Tuesday, 03 August 2010
via Khmer NZ
Photo: Heng Reaksmey
Hisham Moussa, (left), and Chum Sirath, (right), on 'Hello VOA'.
Hisham Moussa, (left), and Chum Sirath, (right), on 'Hello VOA'.
“I have seen that the feelings of victims want Duch to serve from now to life, as he might have freedom afterwards.”
The 19-year commuted sentence for convicted Khmer Rouge prison chief Duch is unlikely to provide a sense of justice to many people who lost family to his notorious torture center, a survivor and UN-backed tribunal monitor said Monday.
A tribunal conviction could have provided three steps toward reconciliation for victims, said Chum Sarath, a lawyer for civil parties who complained as part of the Khmer Rouge tribunal process.
First, justice must be acceptable to the victims, he said. Second, their satisfaction should lead to an alleviation of sadness. Finally, a sense of healing would bring reconciliation.
“There was not even the application of the first step among three, so it's impossible to have healing and reconciliation,” he said, as a guest on “Hello VOA.”
Hisham Moussa, a tribunal monitor for the group Cooperation France-Cambodia, who also joined “Hello VOA” Monday, agreed.
“I have seen that the feelings of victims want Duch to serve from now to life, as he might have freedom afterwards,” he said.

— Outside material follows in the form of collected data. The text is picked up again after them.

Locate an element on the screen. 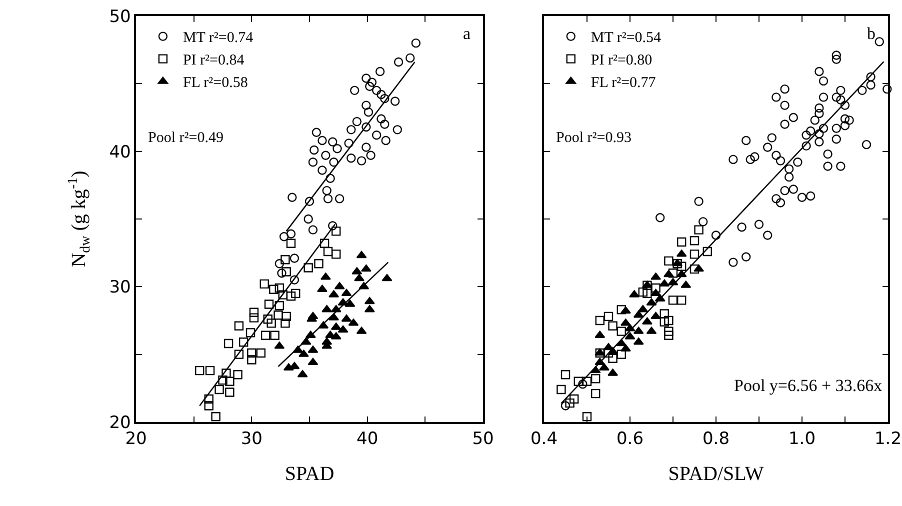  legend-label: MT r²=0.74 is located at coordinates (218, 38).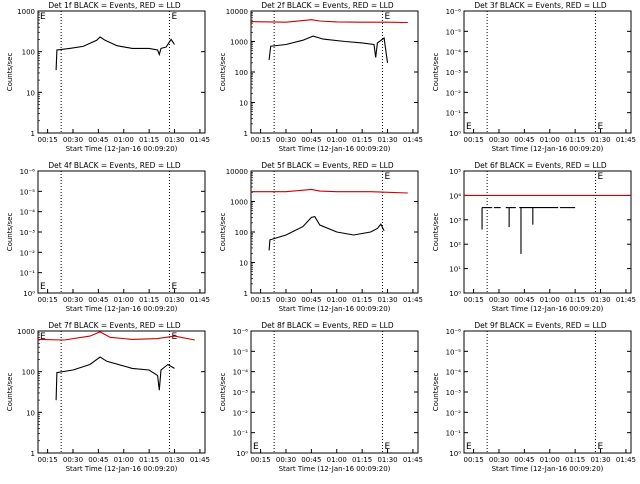 This screenshot has width=640, height=484. What do you see at coordinates (540, 326) in the screenshot?
I see `panel-title: Det 9f BLACK = Events, RED = LLD` at bounding box center [540, 326].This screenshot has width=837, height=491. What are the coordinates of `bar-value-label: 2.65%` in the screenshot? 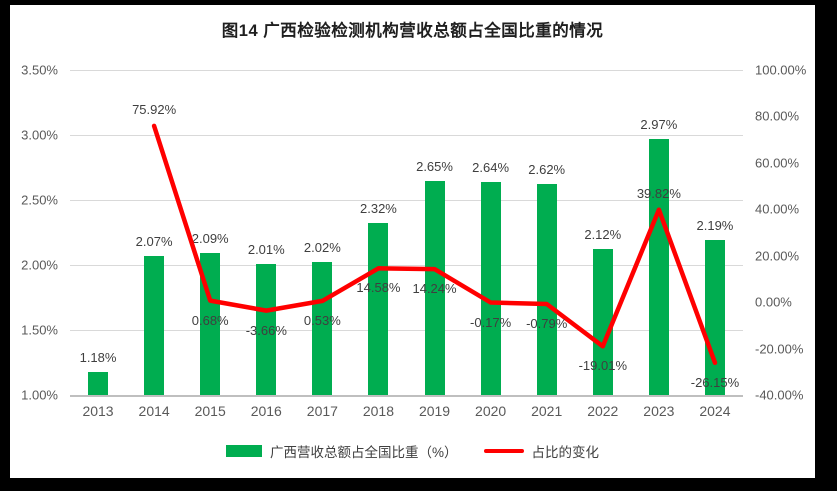 It's located at (434, 166). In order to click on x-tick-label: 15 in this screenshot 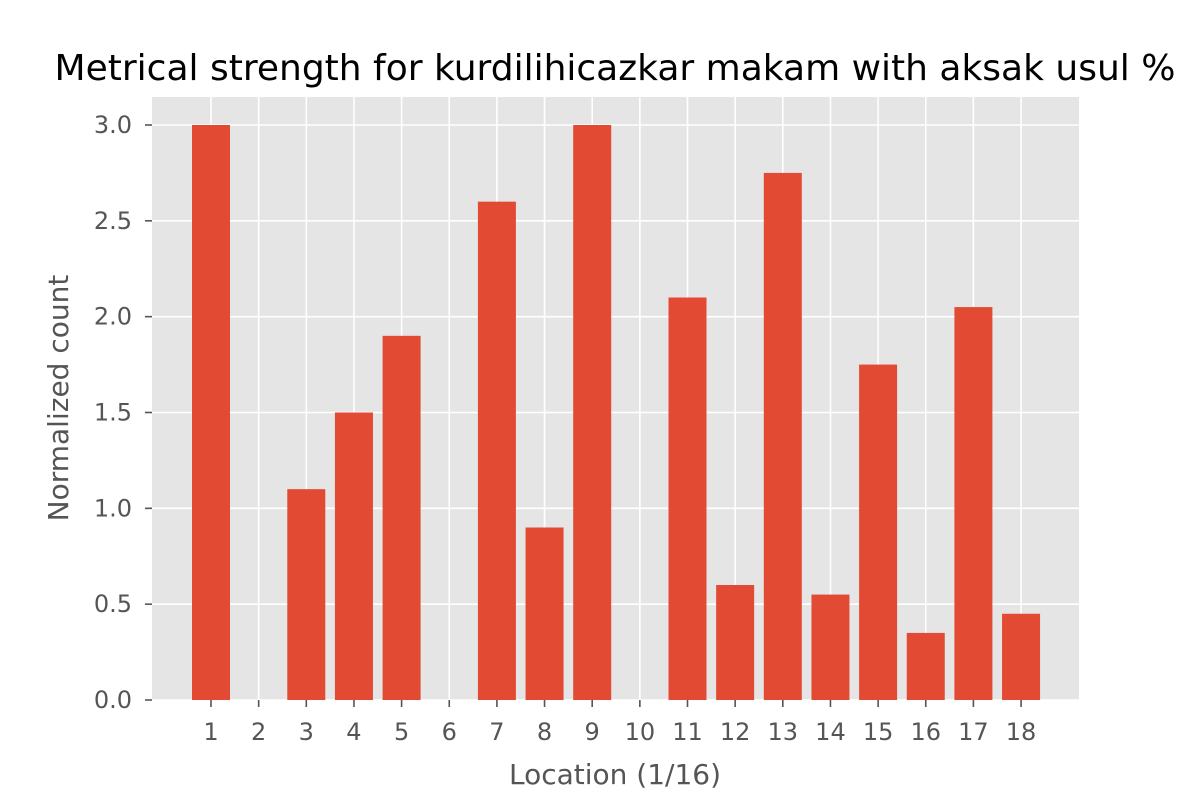, I will do `click(878, 732)`.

Duch, whose real name is Kaing Kek Iev, faces the prospect of release at the age of 86. Cambodian law does not provide for the death penalty, and judges commuted an original 35-year sentence to 19, citing leniency and time served.
The sentencing had created a mistrust in the international court on the scale of mistrust for the national court, he said.